◆ Your task:
Which of the lines below hold the word "will"? Pull each of them out.

◆ Exercise materials:
----

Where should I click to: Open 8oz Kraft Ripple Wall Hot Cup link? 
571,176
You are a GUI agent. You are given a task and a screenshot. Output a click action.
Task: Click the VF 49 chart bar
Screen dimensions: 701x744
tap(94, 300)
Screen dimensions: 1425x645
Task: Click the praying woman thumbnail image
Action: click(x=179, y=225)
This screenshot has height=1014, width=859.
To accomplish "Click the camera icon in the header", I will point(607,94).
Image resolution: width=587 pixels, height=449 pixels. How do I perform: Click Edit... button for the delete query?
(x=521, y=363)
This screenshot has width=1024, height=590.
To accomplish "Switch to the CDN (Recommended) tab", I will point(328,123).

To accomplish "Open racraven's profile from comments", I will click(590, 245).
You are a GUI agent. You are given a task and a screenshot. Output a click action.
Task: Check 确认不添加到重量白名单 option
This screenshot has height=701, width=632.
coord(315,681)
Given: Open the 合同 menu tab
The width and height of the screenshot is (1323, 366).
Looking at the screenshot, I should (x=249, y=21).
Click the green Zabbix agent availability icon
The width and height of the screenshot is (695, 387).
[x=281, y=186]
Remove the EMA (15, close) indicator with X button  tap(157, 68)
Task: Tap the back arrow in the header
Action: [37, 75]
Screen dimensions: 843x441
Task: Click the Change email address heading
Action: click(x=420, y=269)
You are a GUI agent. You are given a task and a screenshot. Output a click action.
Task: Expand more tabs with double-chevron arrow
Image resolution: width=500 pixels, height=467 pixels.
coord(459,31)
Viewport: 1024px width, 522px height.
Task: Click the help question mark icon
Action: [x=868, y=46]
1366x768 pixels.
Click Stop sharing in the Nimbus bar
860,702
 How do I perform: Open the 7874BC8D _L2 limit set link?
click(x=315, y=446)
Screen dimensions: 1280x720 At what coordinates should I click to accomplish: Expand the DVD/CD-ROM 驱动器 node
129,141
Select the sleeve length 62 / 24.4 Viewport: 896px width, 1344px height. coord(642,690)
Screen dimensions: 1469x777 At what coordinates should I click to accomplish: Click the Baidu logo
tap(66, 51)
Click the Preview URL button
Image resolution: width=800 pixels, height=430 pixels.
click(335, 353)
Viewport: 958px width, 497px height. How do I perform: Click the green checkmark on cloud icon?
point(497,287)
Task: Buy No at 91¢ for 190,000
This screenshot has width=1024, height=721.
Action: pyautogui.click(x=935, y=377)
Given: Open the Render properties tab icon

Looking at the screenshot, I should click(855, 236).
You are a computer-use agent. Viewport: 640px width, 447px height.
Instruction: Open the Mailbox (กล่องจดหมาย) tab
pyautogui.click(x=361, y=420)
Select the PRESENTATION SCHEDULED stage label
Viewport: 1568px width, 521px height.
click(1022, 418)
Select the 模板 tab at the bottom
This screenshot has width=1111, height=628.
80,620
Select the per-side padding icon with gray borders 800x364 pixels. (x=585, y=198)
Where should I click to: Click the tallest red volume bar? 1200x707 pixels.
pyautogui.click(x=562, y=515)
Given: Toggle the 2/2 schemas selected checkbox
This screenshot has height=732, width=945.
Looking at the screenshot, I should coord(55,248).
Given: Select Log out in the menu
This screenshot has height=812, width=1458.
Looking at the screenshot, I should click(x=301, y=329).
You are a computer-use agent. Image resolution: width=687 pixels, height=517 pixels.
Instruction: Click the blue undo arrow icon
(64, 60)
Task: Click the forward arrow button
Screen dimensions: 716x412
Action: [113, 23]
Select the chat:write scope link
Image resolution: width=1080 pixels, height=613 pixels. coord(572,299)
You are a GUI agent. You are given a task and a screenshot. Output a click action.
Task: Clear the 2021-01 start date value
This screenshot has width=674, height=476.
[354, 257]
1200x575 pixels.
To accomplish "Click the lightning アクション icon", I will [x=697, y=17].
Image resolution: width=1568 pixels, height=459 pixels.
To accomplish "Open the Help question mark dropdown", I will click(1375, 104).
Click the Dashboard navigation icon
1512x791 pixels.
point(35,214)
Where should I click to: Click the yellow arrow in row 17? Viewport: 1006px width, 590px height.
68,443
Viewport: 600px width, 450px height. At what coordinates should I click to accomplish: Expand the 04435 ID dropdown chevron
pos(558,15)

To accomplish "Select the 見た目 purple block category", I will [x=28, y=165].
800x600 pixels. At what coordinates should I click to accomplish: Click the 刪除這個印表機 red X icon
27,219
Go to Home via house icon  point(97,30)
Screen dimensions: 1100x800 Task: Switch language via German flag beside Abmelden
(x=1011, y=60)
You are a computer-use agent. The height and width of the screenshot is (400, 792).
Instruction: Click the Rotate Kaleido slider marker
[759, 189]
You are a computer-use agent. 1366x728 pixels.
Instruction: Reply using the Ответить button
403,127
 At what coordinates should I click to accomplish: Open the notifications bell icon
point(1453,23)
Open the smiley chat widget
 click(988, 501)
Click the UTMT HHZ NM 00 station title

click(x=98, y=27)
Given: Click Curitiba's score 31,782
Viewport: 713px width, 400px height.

----

◆ Exercise answer:
To accomplish "Click the camera icon in the header", I will point(607,94).
To accomplish "Switch to the CDN (Recommended) tab", I will point(328,123).
To accomplish "Open racraven's profile from comments", I will click(590, 245).
To accomplish "Click the lightning アクション icon", I will [x=697, y=17].
To accomplish "Open the Help question mark dropdown", I will click(1375, 104).
To accomplish "Select the 見た目 purple block category", I will [x=28, y=165].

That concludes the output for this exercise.